Diplomacia sutil y militante
Cuando el cardenal Agostino Casaroli abanderó como subsecretario de Asuntos Eclesiásticos Extraordinarios la apertura vaticana a los países del Este, parte de la jerarquía eclesiástica -como el episcopado polaco- receló. Eran los años sesenta y la mano tendida del Concilio Vaticano II a la sociedad y a la izquierda suscitaba inquietud en la jerarquía eclesial del oriente europeo. Había quien pronosticaba que tanto diálogo con los regímenes comunistas desembocaría en un indeseado contagio. Pero Casaroli tuvo éxitos diplomáticos notables: los acuerdos parciales Vaticano-Hungría en 1964, también un protocolo parcial con el régimen de Josif Broz Tito en la desaparecida Yugoslavia, y pactos con los Gobiernos de Checoslovaquia y Polonia.
Las de Casaroli, que pasará a la historia más por su habilidad negociadora que por su carisma eclesial, fueron épocas doradas de la diplomacia vaticana.
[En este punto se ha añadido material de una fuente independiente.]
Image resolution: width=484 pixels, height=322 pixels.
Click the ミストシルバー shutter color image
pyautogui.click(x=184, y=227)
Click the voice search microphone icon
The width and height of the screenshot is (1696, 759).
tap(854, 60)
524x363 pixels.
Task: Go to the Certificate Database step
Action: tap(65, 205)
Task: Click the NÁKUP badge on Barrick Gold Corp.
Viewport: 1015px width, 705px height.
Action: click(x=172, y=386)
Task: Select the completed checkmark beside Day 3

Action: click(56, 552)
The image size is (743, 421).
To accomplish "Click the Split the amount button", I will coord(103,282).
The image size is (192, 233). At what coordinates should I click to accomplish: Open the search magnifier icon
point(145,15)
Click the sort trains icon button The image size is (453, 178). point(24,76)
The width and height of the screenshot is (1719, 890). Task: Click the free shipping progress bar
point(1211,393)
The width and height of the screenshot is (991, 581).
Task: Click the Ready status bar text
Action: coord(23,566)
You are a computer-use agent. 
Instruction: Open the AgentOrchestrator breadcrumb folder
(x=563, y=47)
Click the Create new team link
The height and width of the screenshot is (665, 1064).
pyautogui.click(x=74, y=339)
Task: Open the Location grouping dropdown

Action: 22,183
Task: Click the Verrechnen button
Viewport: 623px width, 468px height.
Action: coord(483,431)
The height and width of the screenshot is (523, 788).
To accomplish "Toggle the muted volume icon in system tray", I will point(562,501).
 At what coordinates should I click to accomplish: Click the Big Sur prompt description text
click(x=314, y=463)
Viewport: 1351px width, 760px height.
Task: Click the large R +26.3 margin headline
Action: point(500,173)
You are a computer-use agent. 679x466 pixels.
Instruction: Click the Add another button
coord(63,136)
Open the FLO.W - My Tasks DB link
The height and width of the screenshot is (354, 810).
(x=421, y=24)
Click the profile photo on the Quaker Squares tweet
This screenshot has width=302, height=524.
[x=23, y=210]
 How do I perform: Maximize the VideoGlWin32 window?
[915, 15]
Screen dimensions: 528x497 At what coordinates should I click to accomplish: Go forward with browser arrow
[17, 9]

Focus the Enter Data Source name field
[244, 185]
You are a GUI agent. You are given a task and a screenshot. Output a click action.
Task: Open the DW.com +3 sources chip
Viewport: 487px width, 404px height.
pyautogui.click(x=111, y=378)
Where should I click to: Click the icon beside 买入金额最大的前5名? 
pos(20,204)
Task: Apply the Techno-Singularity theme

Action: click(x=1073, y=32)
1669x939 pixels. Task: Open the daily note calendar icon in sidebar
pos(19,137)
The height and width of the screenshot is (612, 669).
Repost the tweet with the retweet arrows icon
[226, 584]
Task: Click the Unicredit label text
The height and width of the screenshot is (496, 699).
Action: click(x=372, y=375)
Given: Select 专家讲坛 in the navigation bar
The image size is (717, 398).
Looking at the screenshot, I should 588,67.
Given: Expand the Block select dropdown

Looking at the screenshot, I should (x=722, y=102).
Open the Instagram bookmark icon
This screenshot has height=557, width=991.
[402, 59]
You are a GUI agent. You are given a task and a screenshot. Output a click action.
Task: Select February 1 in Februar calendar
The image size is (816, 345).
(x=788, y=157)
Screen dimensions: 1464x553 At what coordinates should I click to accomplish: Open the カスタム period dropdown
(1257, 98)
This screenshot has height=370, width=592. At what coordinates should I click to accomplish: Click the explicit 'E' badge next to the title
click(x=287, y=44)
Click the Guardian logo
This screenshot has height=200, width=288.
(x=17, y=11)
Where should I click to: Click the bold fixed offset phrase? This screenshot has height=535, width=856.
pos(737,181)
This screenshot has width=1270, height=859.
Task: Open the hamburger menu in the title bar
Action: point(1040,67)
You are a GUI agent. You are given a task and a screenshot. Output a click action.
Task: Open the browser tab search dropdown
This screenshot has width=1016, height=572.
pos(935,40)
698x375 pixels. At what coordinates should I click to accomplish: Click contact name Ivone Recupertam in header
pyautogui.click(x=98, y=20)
Pura elegancia en tiempos de brocha gorda y guerra fría. El objetivo del Estado Vaticano era tanto el establecimiento de relaciones más o menos razonables con los países comunistas, dentro de la excepcionalidad que impedía nombrar libremente a los obispos en esos países.
Con Juan Pablo II las cosas cambiaron. La sutileza italiana de Pablo VI quedó arrumbada por la abierta militancia anticomunista del polaco Karol Wojtyla. Juan Pablo II no prescindió de los servicios del cardenal de Castel San Giovanni. Pero ahora era el Papa quien tomaba las riendas de la gestión de los Asuntos Exteriores del Vaticano: especialmente con los países comunistas. Wojtyla se sentía a gusto con las cosas claras: enfrentándose al ateísmo oficial de la Academia de Ciencias de la URSS.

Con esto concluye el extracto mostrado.